YOUR INSTRUCTIONS: Rewrite the items below, replacing every instance of "Where should I click to" with "Where do I click to" and leaving everything else untouched.

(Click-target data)
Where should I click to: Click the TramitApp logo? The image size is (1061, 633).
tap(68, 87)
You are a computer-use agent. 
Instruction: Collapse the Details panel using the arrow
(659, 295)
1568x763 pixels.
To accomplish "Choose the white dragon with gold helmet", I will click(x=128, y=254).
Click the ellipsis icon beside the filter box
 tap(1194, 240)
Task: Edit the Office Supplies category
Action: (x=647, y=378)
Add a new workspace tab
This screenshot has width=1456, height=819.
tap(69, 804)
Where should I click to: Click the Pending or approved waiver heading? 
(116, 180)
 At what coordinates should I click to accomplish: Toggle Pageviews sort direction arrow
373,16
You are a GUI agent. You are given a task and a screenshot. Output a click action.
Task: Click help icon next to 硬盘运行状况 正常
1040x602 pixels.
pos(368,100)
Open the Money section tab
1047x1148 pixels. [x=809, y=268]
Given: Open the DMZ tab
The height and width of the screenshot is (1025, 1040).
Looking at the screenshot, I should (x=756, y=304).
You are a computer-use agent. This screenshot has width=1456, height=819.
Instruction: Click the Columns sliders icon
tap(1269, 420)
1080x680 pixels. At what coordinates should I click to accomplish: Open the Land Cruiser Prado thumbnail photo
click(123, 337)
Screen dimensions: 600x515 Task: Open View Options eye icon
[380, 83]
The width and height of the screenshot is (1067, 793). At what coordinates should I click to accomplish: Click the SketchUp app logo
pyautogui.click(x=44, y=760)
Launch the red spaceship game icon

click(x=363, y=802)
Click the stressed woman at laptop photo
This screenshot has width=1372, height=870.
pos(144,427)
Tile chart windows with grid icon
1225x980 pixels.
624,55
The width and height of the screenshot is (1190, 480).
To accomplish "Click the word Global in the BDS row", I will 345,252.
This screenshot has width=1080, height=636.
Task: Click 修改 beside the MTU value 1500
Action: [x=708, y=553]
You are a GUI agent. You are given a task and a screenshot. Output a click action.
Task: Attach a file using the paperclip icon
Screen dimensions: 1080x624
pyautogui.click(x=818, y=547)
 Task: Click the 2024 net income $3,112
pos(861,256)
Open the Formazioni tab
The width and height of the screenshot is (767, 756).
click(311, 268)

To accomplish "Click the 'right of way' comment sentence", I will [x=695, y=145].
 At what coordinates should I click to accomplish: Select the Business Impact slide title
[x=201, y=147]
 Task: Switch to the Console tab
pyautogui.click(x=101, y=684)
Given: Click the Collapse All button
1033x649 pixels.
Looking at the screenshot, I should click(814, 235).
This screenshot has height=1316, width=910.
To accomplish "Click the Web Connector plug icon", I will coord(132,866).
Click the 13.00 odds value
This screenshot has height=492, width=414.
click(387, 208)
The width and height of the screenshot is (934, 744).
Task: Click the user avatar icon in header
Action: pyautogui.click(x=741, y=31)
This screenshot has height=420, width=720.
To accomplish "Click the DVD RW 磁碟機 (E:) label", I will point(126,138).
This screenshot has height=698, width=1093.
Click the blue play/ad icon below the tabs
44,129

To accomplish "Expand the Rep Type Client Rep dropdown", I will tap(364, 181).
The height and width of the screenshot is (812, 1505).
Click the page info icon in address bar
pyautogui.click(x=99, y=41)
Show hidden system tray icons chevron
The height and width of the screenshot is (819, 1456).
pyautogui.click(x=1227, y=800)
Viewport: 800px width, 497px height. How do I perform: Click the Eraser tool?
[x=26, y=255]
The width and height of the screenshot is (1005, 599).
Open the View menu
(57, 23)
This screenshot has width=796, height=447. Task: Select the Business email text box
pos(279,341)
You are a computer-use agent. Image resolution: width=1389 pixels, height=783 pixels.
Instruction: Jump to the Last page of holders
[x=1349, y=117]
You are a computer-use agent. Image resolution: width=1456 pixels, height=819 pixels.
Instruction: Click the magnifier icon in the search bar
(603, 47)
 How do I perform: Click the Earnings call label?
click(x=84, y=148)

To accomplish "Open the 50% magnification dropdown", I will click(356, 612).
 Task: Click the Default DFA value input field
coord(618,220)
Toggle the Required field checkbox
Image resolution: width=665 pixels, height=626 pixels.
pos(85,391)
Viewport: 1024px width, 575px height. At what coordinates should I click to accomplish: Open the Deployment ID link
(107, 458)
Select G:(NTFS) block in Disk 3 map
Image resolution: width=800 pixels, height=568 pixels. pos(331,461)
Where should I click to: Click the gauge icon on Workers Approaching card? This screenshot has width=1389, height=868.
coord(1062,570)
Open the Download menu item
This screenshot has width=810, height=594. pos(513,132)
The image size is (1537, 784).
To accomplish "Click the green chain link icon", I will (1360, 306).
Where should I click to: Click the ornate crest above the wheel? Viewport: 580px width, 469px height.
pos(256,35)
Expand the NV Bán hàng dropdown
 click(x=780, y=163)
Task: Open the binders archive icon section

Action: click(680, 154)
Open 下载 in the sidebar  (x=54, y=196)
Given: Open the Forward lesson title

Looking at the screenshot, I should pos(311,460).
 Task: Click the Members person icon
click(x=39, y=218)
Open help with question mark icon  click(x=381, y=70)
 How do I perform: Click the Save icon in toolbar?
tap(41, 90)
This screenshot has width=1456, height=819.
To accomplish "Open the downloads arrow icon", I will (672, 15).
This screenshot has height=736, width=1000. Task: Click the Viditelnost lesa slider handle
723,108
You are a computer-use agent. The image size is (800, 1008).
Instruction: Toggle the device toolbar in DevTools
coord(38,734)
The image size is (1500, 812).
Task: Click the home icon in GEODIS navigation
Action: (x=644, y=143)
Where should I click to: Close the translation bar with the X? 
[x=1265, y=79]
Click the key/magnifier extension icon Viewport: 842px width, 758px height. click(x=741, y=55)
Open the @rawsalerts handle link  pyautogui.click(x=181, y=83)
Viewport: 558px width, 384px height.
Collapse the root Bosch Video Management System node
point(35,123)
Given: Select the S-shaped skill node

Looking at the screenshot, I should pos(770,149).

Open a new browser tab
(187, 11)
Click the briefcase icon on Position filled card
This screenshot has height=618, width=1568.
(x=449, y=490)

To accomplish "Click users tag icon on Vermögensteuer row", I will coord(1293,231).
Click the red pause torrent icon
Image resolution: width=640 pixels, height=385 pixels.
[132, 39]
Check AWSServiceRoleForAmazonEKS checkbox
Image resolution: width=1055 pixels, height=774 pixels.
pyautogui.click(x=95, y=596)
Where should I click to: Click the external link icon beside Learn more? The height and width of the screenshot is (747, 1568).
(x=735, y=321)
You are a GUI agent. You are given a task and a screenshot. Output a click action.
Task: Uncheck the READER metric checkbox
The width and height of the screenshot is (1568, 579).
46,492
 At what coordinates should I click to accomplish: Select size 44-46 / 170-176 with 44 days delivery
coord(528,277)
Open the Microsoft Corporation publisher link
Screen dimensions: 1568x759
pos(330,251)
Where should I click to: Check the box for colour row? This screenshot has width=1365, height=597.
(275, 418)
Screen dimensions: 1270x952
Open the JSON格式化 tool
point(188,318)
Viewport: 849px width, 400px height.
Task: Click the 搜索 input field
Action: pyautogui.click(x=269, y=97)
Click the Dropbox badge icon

SOLUTION TO THE EXERCISE:
Where do I click to: Click the TramitApp logo? The image size is (1061, 633).
tap(68, 87)
You are a computer-use agent. 
Instruction: Collapse the Details panel using the arrow
(659, 295)
1568x763 pixels.
To accomplish "Choose the white dragon with gold helmet", I will click(x=128, y=254).
Click the ellipsis icon beside the filter box
 tap(1194, 240)
Task: Edit the Office Supplies category
Action: (x=647, y=378)
Add a new workspace tab
This screenshot has width=1456, height=819.
tap(69, 804)
Where do I click to: Click the Pending or approved waiver heading? 
(116, 180)
 At what coordinates should I click to accomplish: Toggle Pageviews sort direction arrow
373,16
You are a GUI agent. You are given a task and a screenshot. Output a click action.
Task: Click help icon next to 硬盘运行状况 正常
1040x602 pixels.
pos(368,100)
Open the Money section tab
1047x1148 pixels. [x=809, y=268]
Given: Open the DMZ tab
The height and width of the screenshot is (1025, 1040).
Looking at the screenshot, I should (x=756, y=304).
You are a computer-use agent. This screenshot has width=1456, height=819.
Instruction: Click the Columns sliders icon
tap(1269, 420)
1080x680 pixels. At what coordinates should I click to accomplish: Open the Land Cruiser Prado thumbnail photo
click(123, 337)
Screen dimensions: 600x515 Task: Open View Options eye icon
[380, 83]
The width and height of the screenshot is (1067, 793). At what coordinates should I click to accomplish: Click the SketchUp app logo
pyautogui.click(x=44, y=760)
Launch the red spaceship game icon

click(x=363, y=802)
Click the stressed woman at laptop photo
This screenshot has width=1372, height=870.
pos(144,427)
Tile chart windows with grid icon
1225x980 pixels.
624,55
The width and height of the screenshot is (1190, 480).
To accomplish "Click the word Global in the BDS row", I will 345,252.
This screenshot has width=1080, height=636.
Task: Click 修改 beside the MTU value 1500
Action: [x=708, y=553]
You are a GUI agent. You are given a task and a screenshot. Output a click action.
Task: Attach a file using the paperclip icon
Screen dimensions: 1080x624
pyautogui.click(x=818, y=547)
 Task: Click the 2024 net income $3,112
pos(861,256)
Open the Formazioni tab
The width and height of the screenshot is (767, 756).
click(311, 268)

To accomplish "Click the 'right of way' comment sentence", I will [x=695, y=145].
 At what coordinates should I click to accomplish: Select the Business Impact slide title
[x=201, y=147]
 Task: Switch to the Console tab
pyautogui.click(x=101, y=684)
Given: Click the Collapse All button
1033x649 pixels.
Looking at the screenshot, I should click(814, 235).
This screenshot has height=1316, width=910.
To accomplish "Click the Web Connector plug icon", I will coord(132,866).
Click the 13.00 odds value
This screenshot has height=492, width=414.
click(387, 208)
The width and height of the screenshot is (934, 744).
Task: Click the user avatar icon in header
Action: pyautogui.click(x=741, y=31)
This screenshot has height=420, width=720.
To accomplish "Click the DVD RW 磁碟機 (E:) label", I will point(126,138).
This screenshot has height=698, width=1093.
Click the blue play/ad icon below the tabs
44,129

To accomplish "Expand the Rep Type Client Rep dropdown", I will tap(364, 181).
The height and width of the screenshot is (812, 1505).
Click the page info icon in address bar
pyautogui.click(x=99, y=41)
Show hidden system tray icons chevron
The height and width of the screenshot is (819, 1456).
pyautogui.click(x=1227, y=800)
Viewport: 800px width, 497px height. How do I perform: Click the Eraser tool?
[x=26, y=255]
The width and height of the screenshot is (1005, 599).
Open the View menu
(57, 23)
This screenshot has width=796, height=447. Task: Select the Business email text box
pos(279,341)
You are a computer-use agent. Image resolution: width=1389 pixels, height=783 pixels.
Instruction: Jump to the Last page of holders
[x=1349, y=117]
You are a computer-use agent. Image resolution: width=1456 pixels, height=819 pixels.
Instruction: Click the magnifier icon in the search bar
(603, 47)
 How do I perform: Click the Earnings call label?
click(x=84, y=148)

To accomplish "Open the 50% magnification dropdown", I will click(356, 612).
 Task: Click the Default DFA value input field
coord(618,220)
Toggle the Required field checkbox
Image resolution: width=665 pixels, height=626 pixels.
pos(85,391)
Viewport: 1024px width, 575px height. At what coordinates should I click to accomplish: Open the Deployment ID link
(107, 458)
Select G:(NTFS) block in Disk 3 map
Image resolution: width=800 pixels, height=568 pixels. pos(331,461)
Where do I click to: Click the gauge icon on Workers Approaching card? This screenshot has width=1389, height=868.
coord(1062,570)
Open the Download menu item
This screenshot has width=810, height=594. pos(513,132)
The image size is (1537, 784).
To accomplish "Click the green chain link icon", I will (1360, 306).
Where do I click to: Click the ornate crest above the wheel? Viewport: 580px width, 469px height.
pos(256,35)
Expand the NV Bán hàng dropdown
 click(x=780, y=163)
Task: Open the binders archive icon section

Action: click(680, 154)
Open 下载 in the sidebar  (x=54, y=196)
Given: Open the Forward lesson title

Looking at the screenshot, I should pos(311,460).
 Task: Click the Members person icon
click(x=39, y=218)
Open help with question mark icon  click(x=381, y=70)
 How do I perform: Click the Save icon in toolbar?
tap(41, 90)
This screenshot has width=1456, height=819.
To accomplish "Open the downloads arrow icon", I will (672, 15).
This screenshot has height=736, width=1000. Task: Click the Viditelnost lesa slider handle
723,108
You are a computer-use agent. The image size is (800, 1008).
Instruction: Toggle the device toolbar in DevTools
coord(38,734)
The image size is (1500, 812).
Task: Click the home icon in GEODIS navigation
Action: (x=644, y=143)
Where do I click to: Close the translation bar with the X? 
[x=1265, y=79]
Click the key/magnifier extension icon Viewport: 842px width, 758px height. click(x=741, y=55)
Open the @rawsalerts handle link  pyautogui.click(x=181, y=83)
Viewport: 558px width, 384px height.
Collapse the root Bosch Video Management System node
point(35,123)
Given: Select the S-shaped skill node

Looking at the screenshot, I should pos(770,149).

Open a new browser tab
(187, 11)
Click the briefcase icon on Position filled card
This screenshot has height=618, width=1568.
(x=449, y=490)

To accomplish "Click users tag icon on Vermögensteuer row", I will coord(1293,231).
Click the red pause torrent icon
Image resolution: width=640 pixels, height=385 pixels.
[132, 39]
Check AWSServiceRoleForAmazonEKS checkbox
Image resolution: width=1055 pixels, height=774 pixels.
pyautogui.click(x=95, y=596)
Where do I click to: Click the external link icon beside Learn more? The height and width of the screenshot is (747, 1568).
(x=735, y=321)
You are a GUI agent. You are given a task and a screenshot. Output a click action.
Task: Uncheck the READER metric checkbox
The width and height of the screenshot is (1568, 579).
46,492
 At what coordinates should I click to accomplish: Select size 44-46 / 170-176 with 44 days delivery
coord(528,277)
Open the Microsoft Corporation publisher link
Screen dimensions: 1568x759
pos(330,251)
Where do I click to: Check the box for colour row? This screenshot has width=1365, height=597.
(275, 418)
Screen dimensions: 1270x952
Open the JSON格式化 tool
point(188,318)
Viewport: 849px width, 400px height.
Task: Click the 搜索 input field
Action: pyautogui.click(x=269, y=97)
Click the Dropbox badge icon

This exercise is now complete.